▸ GIVEN REQUEST:
Convert every line of the saved entries below into a JSON list of strings, with one string per line and blank lines omitted.

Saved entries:
────
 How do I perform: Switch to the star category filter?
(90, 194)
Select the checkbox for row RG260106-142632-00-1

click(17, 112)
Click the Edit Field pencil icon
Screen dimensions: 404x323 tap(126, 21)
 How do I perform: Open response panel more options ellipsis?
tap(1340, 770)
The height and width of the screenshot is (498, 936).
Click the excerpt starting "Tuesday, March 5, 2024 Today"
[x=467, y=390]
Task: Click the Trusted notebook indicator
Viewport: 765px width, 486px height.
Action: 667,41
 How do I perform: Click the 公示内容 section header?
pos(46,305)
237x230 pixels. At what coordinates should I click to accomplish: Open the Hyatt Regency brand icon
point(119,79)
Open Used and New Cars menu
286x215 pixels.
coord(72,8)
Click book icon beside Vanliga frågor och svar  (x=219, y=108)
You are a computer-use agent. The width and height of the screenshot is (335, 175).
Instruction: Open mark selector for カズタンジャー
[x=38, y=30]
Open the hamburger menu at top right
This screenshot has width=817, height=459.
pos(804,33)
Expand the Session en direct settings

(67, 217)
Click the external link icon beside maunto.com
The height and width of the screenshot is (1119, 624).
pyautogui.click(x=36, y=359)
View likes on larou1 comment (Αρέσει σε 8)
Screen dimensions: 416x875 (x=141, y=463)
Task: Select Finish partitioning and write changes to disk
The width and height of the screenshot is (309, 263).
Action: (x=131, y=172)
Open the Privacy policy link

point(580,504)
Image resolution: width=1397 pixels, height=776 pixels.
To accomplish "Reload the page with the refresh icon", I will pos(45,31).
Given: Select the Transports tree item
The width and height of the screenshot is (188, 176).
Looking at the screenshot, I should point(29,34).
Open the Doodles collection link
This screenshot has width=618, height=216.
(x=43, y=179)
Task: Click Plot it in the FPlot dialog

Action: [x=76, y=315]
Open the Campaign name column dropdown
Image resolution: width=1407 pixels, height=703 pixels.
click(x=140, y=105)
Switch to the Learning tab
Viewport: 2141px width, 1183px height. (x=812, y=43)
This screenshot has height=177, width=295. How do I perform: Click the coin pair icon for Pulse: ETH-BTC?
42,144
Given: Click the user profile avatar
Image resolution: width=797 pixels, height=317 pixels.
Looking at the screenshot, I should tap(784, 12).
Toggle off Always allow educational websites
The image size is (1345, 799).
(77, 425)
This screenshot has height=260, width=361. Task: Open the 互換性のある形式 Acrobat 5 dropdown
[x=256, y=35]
────
▸ THE RESPONSE:
[
  " How do I perform: Switch to the star category filter?",
  "(90, 194)",
  "Select the checkbox for row RG260106-142632-00-1",
  "click(17, 112)",
  "Click the Edit Field pencil icon",
  "Screen dimensions: 404x323 tap(126, 21)",
  " How do I perform: Open response panel more options ellipsis?",
  "tap(1340, 770)",
  "The height and width of the screenshot is (498, 936).",
  "Click the excerpt starting \"Tuesday, March 5, 2024 Today\"",
  "[x=467, y=390]",
  "Task: Click the Trusted notebook indicator",
  "Viewport: 765px width, 486px height.",
  "Action: 667,41",
  " How do I perform: Click the 公示内容 section header?",
  "pos(46,305)",
  "237x230 pixels. At what coordinates should I click to accomplish: Open the Hyatt Regency brand icon",
  "point(119,79)",
  "Open Used and New Cars menu",
  "286x215 pixels.",
  "coord(72,8)",
  "Click book icon beside Vanliga frågor och svar  (x=219, y=108)",
  "You are a computer-use agent. The width and height of the screenshot is (335, 175).",
  "Instruction: Open mark selector for カズタンジャー",
  "[x=38, y=30]",
  "Open the hamburger menu at top right",
  "This screenshot has width=817, height=459.",
  "pos(804,33)",
  "Expand the Session en direct settings",
  "(67, 217)",
  "Click the external link icon beside maunto.com",
  "The height and width of the screenshot is (1119, 624).",
  "pyautogui.click(x=36, y=359)",
  "View likes on larou1 comment (Αρέσει σε 8)",
  "Screen dimensions: 416x875 (x=141, y=463)",
  "Task: Select Finish partitioning and write changes to disk",
  "The width and height of the screenshot is (309, 263).",
  "Action: (x=131, y=172)",
  "Open the Privacy policy link",
  "point(580,504)",
  "Image resolution: width=1397 pixels, height=776 pixels.",
  "To accomplish \"Reload the page with the refresh icon\", I will pos(45,31).",
  "Given: Select the Transports tree item",
  "The width and height of the screenshot is (188, 176).",
  "Looking at the screenshot, I should point(29,34).",
  "Open the Doodles collection link",
  "This screenshot has width=618, height=216.",
  "(x=43, y=179)",
  "Task: Click Plot it in the FPlot dialog",
  "Action: [x=76, y=315]",
  "Open the Campaign name column dropdown",
  "Image resolution: width=1407 pixels, height=703 pixels.",
  "click(x=140, y=105)",
  "Switch to the Learning tab",
  "Viewport: 2141px width, 1183px height. (x=812, y=43)",
  "This screenshot has height=177, width=295. How do I perform: Click the coin pair icon for Pulse: ETH-BTC?",
  "42,144",
  "Given: Click the user profile avatar",
  "Image resolution: width=797 pixels, height=317 pixels.",
  "Looking at the screenshot, I should tap(784, 12).",
  "Toggle off Always allow educational websites",
  "The image size is (1345, 799).",
  "(77, 425)",
  "This screenshot has height=260, width=361. Task: Open the 互換性のある形式 Acrobat 5 dropdown",
  "[x=256, y=35]"
]